#### [REQUIRED WORK]
Below are entries; copy exactly the lines from the one with "The height and" through the one with "Open the Share menu", both included, and leave out the rest.

#### [EXTRACTED INFORMATION]
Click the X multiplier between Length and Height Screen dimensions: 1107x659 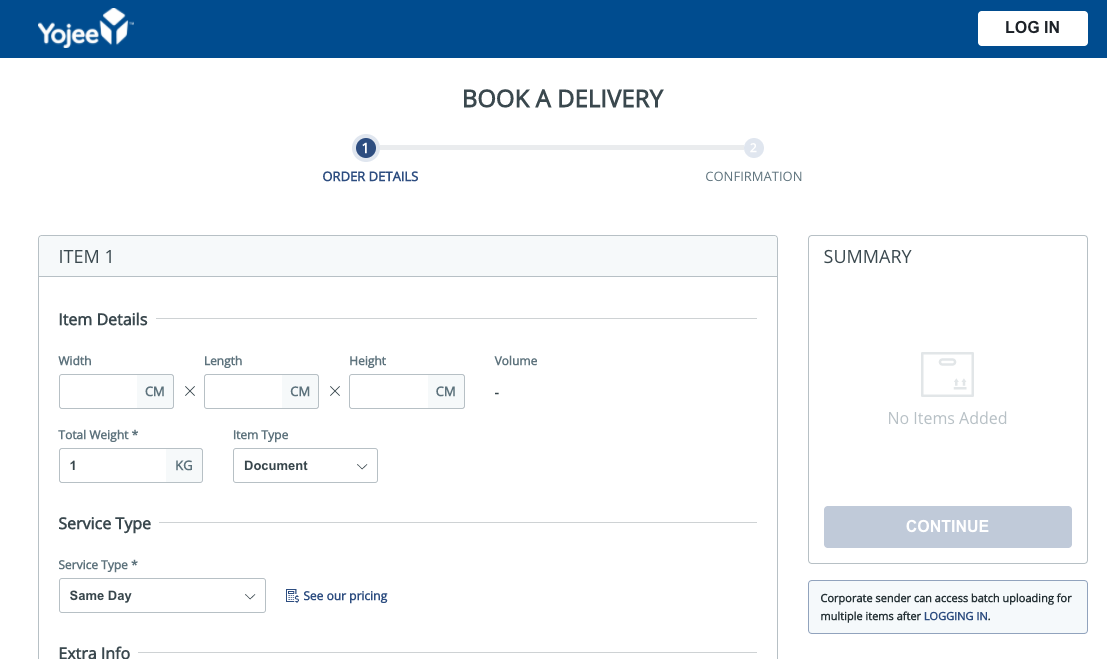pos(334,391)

* * *

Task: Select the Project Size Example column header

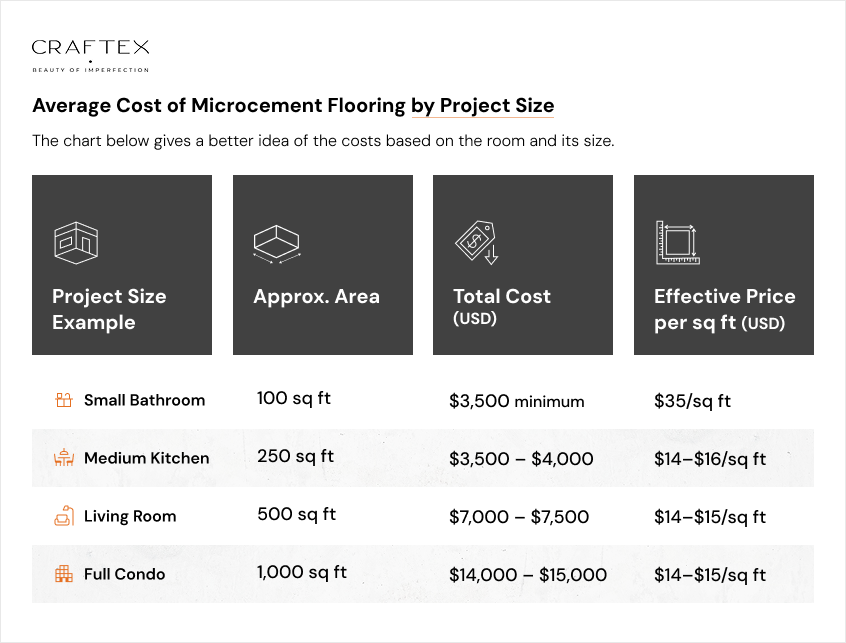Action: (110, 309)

...

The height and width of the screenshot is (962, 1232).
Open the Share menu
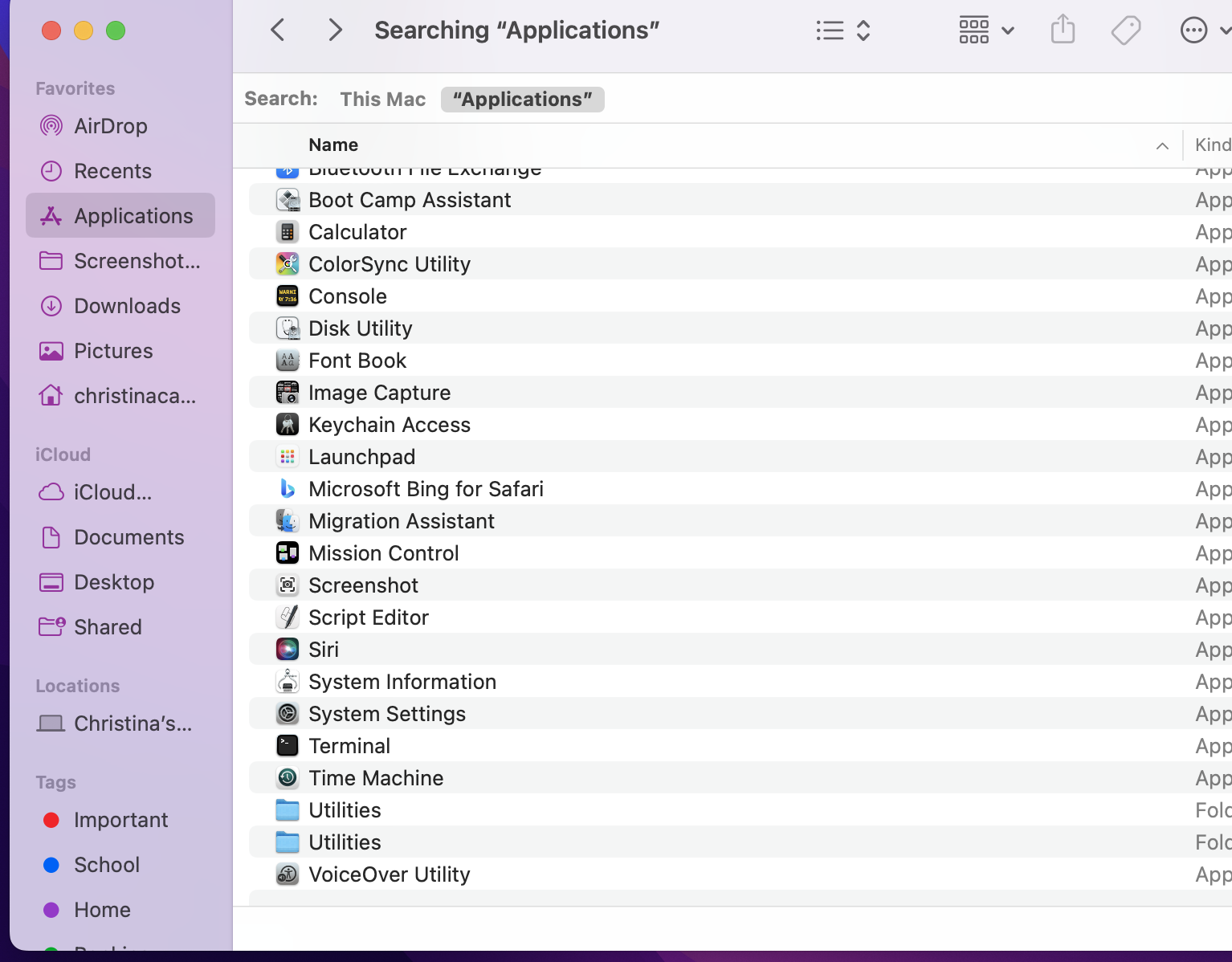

#### [RESPONSE BOX]
The height and width of the screenshot is (962, 1232).
Open the Share menu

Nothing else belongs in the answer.